Thursday, January 29, 2009

UI Health Care conflict of interest policy: A long time comin'

We’re glad that University of Iowa Health Care has caught up with so many other institutions in developing a comprehensive policy for reducing conflicts of interest between its employees and health care companies. Given the huge number of university staff and physicians covered in this policy — everyone in the medical college and the hospital as well as in dozens of university departments — the drafting process for the committee must have been onerous and time consuming.

The very size of the committee — 40 members — demonstrates:

* How seriously UI Health Care officials take the issue and

* Just how much money is at stake if the policy is either too stringent or too lenient.

Now that the heavy lifting for the policy is done, we hope UI Health Care officials work to create a less onerous process by which the policy can be updated on a regular basis. That way, UI Health Care can live up to its slogan — “Changing medicine. Changing lives.” It can become a leader in the efforts to anticipate the conflicts that could arise in today’s rapidly changing medical landscape.

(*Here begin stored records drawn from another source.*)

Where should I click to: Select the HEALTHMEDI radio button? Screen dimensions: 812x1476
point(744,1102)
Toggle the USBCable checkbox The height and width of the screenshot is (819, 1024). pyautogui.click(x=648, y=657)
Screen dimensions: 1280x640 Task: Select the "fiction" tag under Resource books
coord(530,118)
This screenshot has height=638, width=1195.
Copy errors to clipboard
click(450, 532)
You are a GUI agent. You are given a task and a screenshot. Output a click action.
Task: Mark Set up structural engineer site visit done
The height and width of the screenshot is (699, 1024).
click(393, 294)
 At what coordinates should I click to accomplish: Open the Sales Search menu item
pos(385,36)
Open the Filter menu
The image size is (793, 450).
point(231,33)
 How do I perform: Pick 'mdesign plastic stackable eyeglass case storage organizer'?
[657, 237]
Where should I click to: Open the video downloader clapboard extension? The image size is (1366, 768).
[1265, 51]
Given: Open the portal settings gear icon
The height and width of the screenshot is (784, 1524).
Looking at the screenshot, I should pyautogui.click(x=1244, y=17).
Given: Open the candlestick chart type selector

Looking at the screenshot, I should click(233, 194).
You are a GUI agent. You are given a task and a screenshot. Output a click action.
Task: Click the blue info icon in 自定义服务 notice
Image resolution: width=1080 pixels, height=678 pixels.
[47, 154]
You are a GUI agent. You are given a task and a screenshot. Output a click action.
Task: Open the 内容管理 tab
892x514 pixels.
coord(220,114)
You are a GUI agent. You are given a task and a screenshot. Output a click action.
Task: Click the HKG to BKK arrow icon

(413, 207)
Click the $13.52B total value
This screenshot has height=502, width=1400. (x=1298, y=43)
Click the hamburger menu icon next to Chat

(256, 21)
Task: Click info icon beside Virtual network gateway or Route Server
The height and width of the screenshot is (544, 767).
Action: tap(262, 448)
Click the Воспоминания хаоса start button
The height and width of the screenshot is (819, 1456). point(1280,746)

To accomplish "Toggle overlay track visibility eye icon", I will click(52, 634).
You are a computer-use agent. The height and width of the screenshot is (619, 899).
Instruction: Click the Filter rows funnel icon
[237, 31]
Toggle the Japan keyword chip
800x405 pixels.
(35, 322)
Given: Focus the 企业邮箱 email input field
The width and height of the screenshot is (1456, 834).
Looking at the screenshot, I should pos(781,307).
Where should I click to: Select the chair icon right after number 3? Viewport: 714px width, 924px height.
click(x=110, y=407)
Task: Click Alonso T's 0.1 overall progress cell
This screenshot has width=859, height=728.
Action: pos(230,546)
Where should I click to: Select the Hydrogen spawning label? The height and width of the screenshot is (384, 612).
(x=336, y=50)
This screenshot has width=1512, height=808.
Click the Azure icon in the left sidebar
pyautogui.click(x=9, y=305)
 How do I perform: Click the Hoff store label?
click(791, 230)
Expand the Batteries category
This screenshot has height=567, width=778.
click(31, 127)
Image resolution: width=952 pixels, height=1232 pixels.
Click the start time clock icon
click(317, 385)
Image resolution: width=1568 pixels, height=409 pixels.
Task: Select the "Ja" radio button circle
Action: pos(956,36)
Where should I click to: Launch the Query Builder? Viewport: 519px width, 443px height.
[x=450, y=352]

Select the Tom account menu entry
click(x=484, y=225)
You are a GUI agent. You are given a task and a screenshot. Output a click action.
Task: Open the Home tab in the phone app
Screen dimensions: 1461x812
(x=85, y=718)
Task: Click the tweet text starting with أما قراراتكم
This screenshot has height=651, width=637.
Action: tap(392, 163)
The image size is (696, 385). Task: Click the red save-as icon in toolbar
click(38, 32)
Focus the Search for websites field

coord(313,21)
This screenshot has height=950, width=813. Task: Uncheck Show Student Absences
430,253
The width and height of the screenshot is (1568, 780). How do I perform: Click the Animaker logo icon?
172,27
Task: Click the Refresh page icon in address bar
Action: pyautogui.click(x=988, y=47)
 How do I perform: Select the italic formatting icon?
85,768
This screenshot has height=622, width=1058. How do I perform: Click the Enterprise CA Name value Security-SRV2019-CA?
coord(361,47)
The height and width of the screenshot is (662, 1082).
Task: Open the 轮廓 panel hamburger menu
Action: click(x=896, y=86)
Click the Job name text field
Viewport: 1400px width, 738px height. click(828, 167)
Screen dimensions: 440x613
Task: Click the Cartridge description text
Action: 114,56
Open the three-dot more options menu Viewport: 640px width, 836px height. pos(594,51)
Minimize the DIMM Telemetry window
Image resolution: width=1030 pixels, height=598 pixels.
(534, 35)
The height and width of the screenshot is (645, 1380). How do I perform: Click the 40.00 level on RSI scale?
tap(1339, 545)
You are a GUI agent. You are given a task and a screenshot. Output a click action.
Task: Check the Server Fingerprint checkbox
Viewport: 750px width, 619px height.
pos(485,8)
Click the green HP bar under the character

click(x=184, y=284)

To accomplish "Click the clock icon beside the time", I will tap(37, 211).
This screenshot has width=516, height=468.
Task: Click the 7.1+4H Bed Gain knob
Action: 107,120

The new restrictions — which will be implemented by June — come after a UI-requested audit showed that administration needed a better way of monitoring potential conflicts. The audit, performed by the Iowa state Board of Regents audit committee and released in May of 2008, made a number of eyebrow-raising discoveries, including:

* Some UI doctors were paid for private consulting while on the clock for the university;

* Some UI staff had purchased equipment directly from companies with which they had financial ties; and

* Nine doctors out of more than 800 failed to file required reports in 2006 disclosing their potential conflicts of interest.

In response to those and earlier conflicts, the new policy prohibits employees and student trainees from:

* Accepting gifts, even those below the state's $3 gift limit;

* Accepting any free food;

* Distributing free drug samples or vouchers for free samples to clinical care patients; and

* Using free samples for themselves or their family members.

The policy also would:

* Prohibit sales representatives from being in patient-care areas (with some exceptions for training), and

* Require employees who consult for a private enterprise to complete a contract stating what tasks they will perform for the company and what their compensation will be.

Cynics might say, “If it takes an audit for UI to come around to something this obvious, we wonder what else is going on.” But the university itself initiated the audit as a means of increasing transparency in the relationships between researchers and industry.

“Not all of these relationships are ‘bad,’ if that’s even the right word,” said pathology professor Michael Cohen, who co-chaired the 40-person committee. “But they need to be managed. You can only do that if you have this sort of transparency in place.”

The current policy — if updated regularly — will help to mark when a relationship between a physician and manufacturer stops being in the best interest of patients. It will improve the likelihood that, when UI Health Care is purchasing a multi-million-dollar piece of medical equipment, it’s because the equipment meets the hospital’s needs and not because a UI researcher had such a good time with a sales rep at dinner.